Switch "location" to "position" in the lines starting with the line containing "Image resolution: width=1920" and going on through the line containing "coordinates (1476, 124).", and give back only those lines with everything else unchanged.

> **SOURCE RECORDS**

--

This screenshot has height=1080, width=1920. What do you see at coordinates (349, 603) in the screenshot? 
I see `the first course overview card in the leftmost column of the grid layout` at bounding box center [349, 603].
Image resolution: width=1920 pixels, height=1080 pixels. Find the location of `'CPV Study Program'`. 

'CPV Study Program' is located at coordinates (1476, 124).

--

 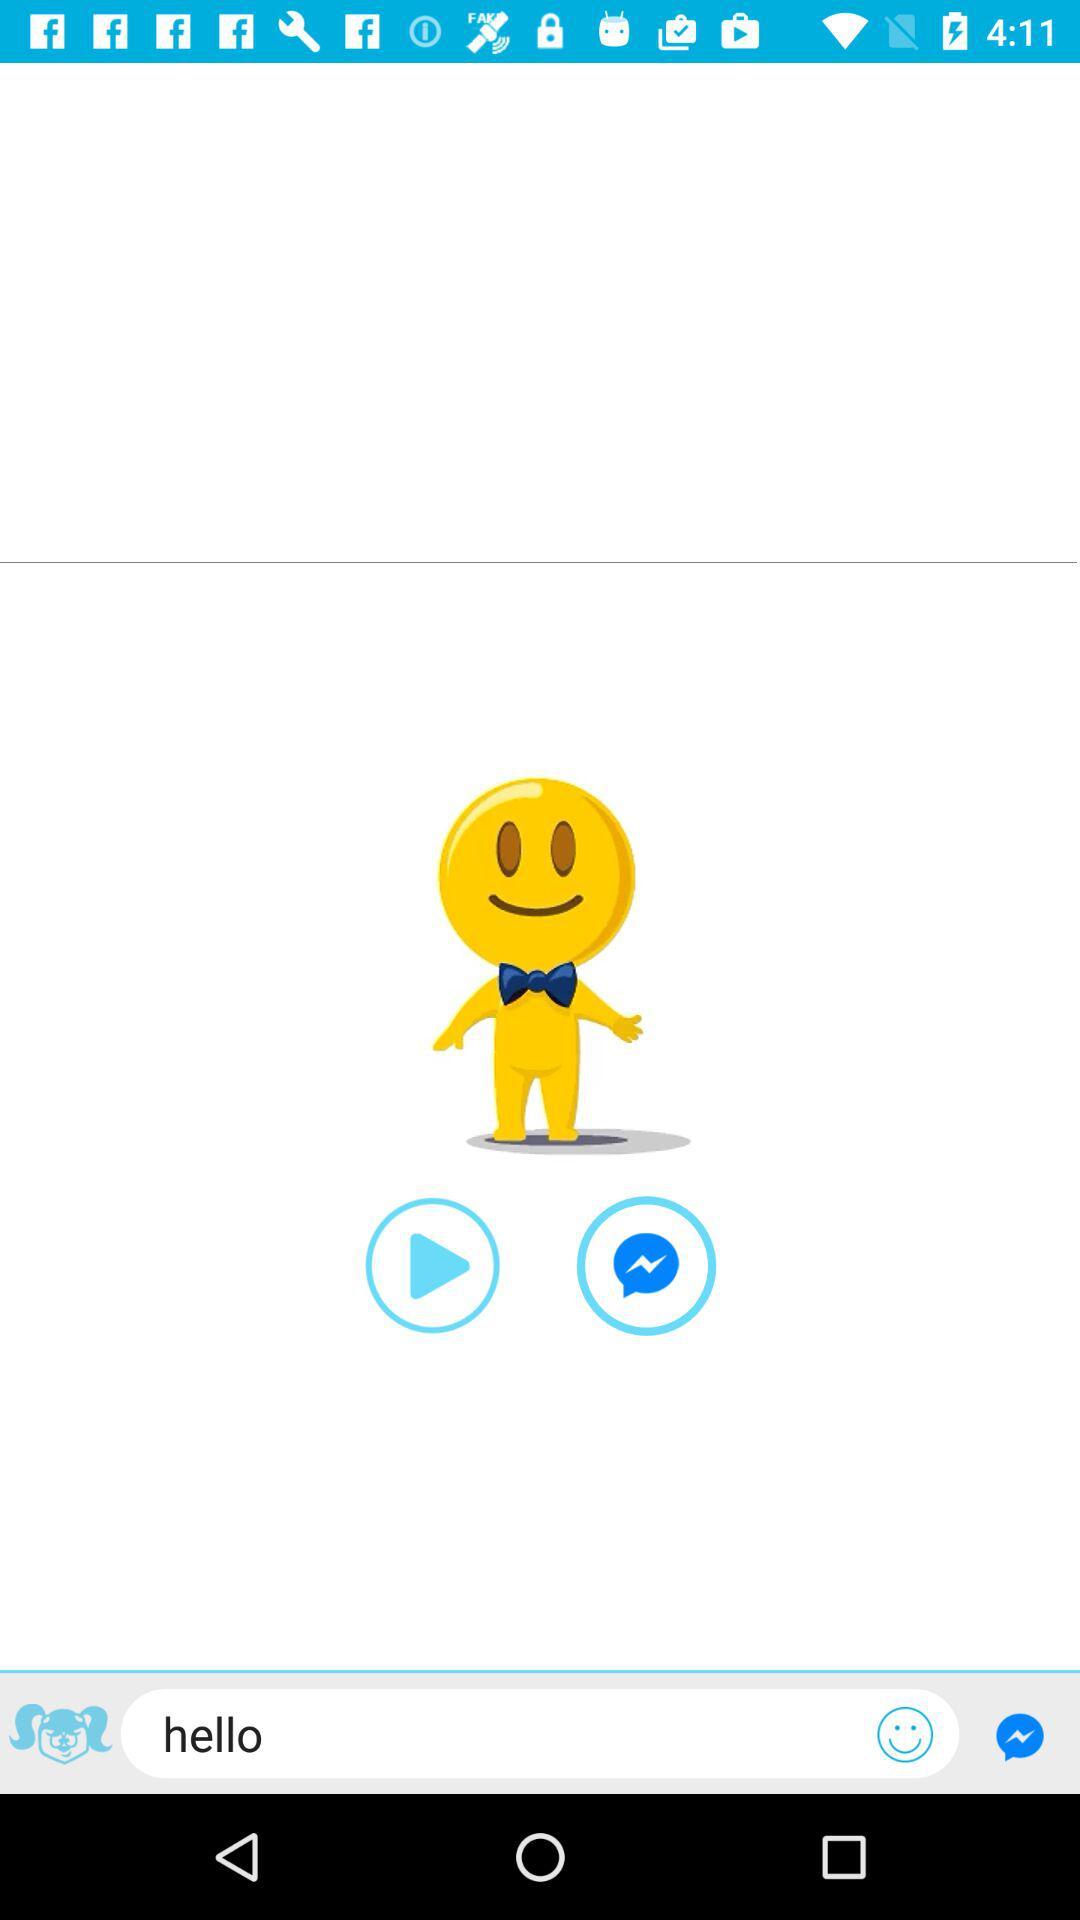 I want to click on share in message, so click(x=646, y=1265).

--

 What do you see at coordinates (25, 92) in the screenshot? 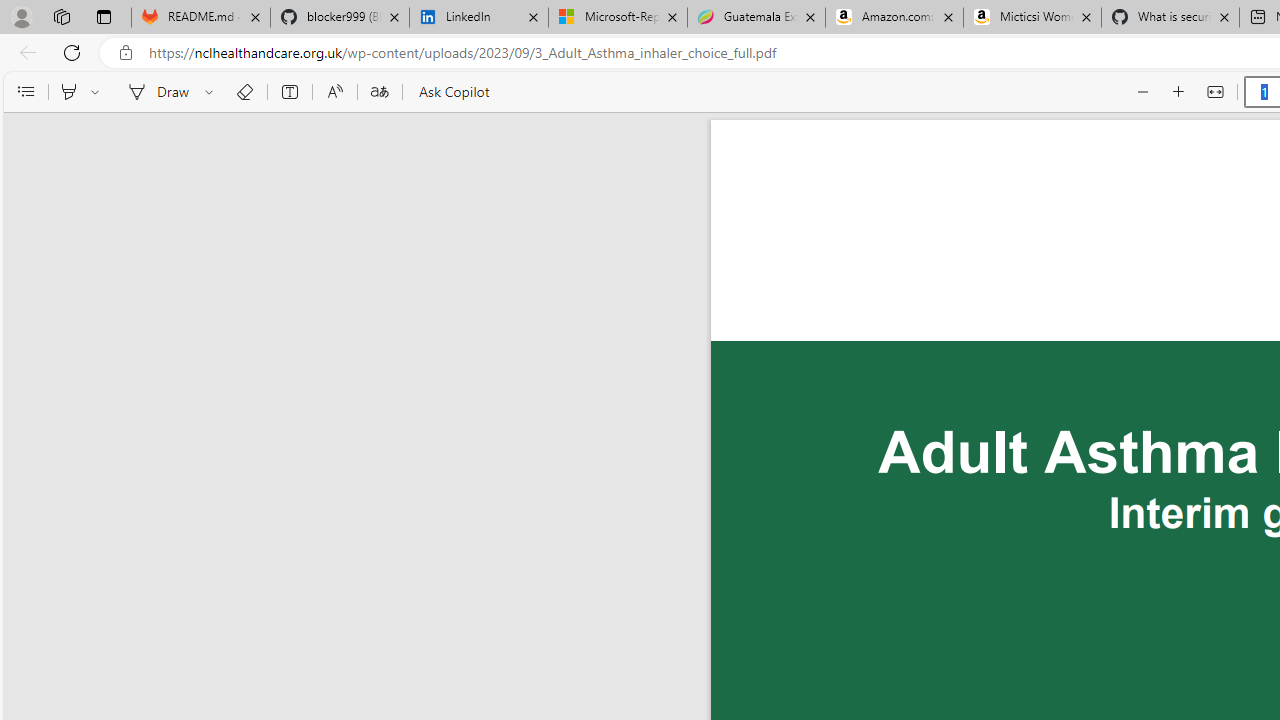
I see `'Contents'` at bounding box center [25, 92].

--

> **FULL OUTPUT**
Image resolution: width=1920 pixels, height=1080 pixels. Find the position of `'CPV Study Program'`. 

'CPV Study Program' is located at coordinates (1476, 124).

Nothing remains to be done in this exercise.